中国に遅れること20年 英語民間試験延期で日本の教育改革はさらに5年遅れる!! 

日本の英語教育改革は5年遅れる

萩生田文部科学相の「身の丈」発言に端を発した、大学入学共通テストの英語民間試験を巡る騒動は、結局2024年度まで導入を延期することで幕を閉じた。今回の決定は受験生に大混乱を招くだけでなく、今後の日本の英語教育改革に大きな禍根を残すことになった。

筆者は先週ここで、「“つぎはぎだらけ”の改革でも、民間試験導入を止めるな」と書いた。すでに日本の英語教育は、ヨーロッパはもとより中韓より20年以上遅れ、タイやベトナムにも後塵を拝している。やっと動き出した英語教育改革の流れを、止めてはならなかったからだ。

さらに筆者は「『完璧な制度』を待っていては、新たな『失われた20年』が繰り返されるだけ」と書き、「受験生への救済措置は万全を期し、導入を延期してはならない。制度を見直しながら走るしか、日本の英語教育に残された道はないのだ」と主張した。しかし政治やメディアの「地域・経済格差」批判の大合唱を受け、民間試験導入は5年後に先送りされることになった。

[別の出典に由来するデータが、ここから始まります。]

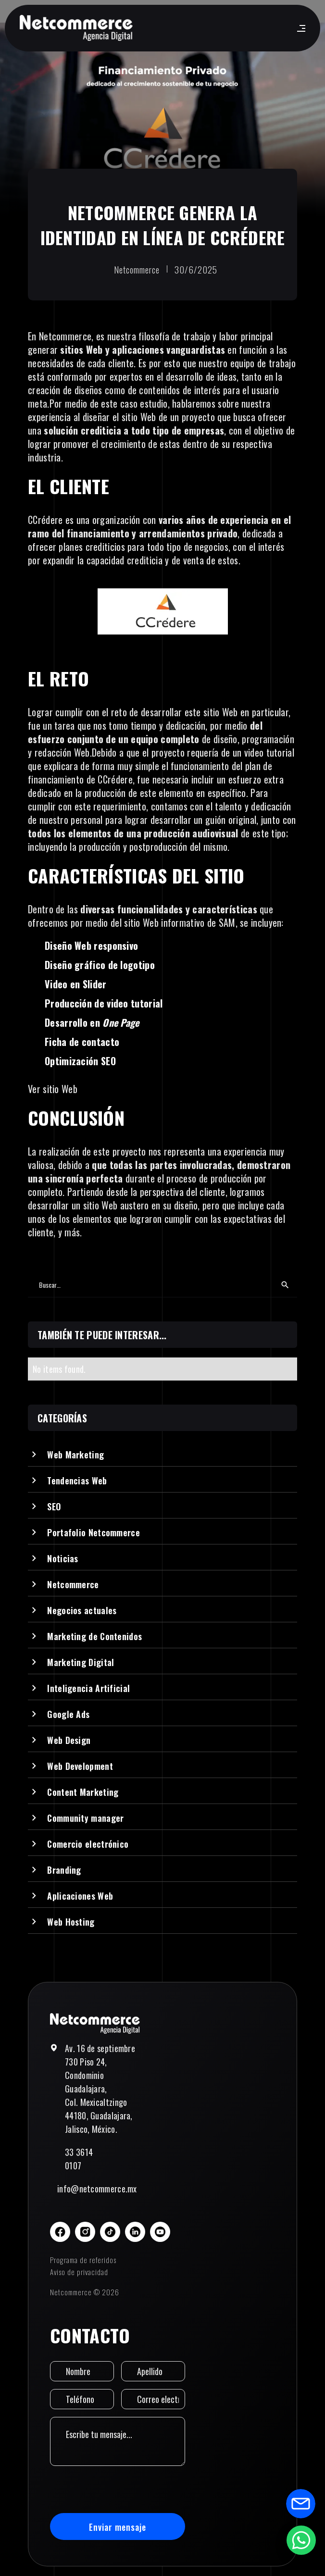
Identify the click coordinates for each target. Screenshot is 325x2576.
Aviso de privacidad (79, 2271)
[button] (299, 28)
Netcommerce (65, 336)
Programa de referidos (83, 2259)
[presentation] (123, 2489)
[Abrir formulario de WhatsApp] (301, 2540)
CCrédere (45, 519)
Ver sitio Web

世界のグローバル化が加速する中、改革が5年間行われないことは、今後の日本の英語教育にとって致命的だと言える。この決定を受け、対案無いまま批判を繰り返した野党やメディアは、さぞや溜飲を下げただろう。

取り残され困惑する教育現場や受験生のフォローを彼らはどう行い、これから5年続く改革の空白の責任をどう取るつもりなのだろうか。

大学受験の「地域・経済格差」は既にある

民間試験に対する「地域・経済格差」批判の中に、こんな試算があった。
「北海道稚内市から英検1級以上を目指す場合、札幌会場までの交通費+検定料+教材の合計が、約7万5千円かかる」
これを聞けば誰もが「ひどい。やはりやめるべきだ」と思うだろうし、共通テストの一教科の受験にこれだけの費用がかかるのは、「格差の拡大」と言われても仕方が無い。

だが振り返ってみれば、いまの大学受験は既に「格差の拡大」となっていないか。大学の受験料をみると、センター試験の受験料が1万2千円~1万8千円で、国公立大学の2次試験が1校あたり平均1万7千円。私立大学だと平均約3万5千円(歯学・医学系は4~6万円)となっており、これに願書請求に関わる費用がかかる(ベネッセ調べ)。

受験生は平均3~5校併願すると言われており、国公立と私立を併願すると受験料だけで10万円を超える。さらに遠方の大学を受験する場合には、交通費や宿泊費もかかるし、保護者が同行する場合は保護者の分も加わる。日本政策金融公庫によると(今年3月発表)、大学受験にかかる総費用は、国公立、私立ともに約38万円。入学しなかった併願校への納付金を合わせると約50万円に上る。

大学受験には既に「地域格差」と「経済格差」が、厳然として存在するのだ。民間試験を批判してきた人々は、いま大学受験にある「地域・経済格差」をどう見るのか。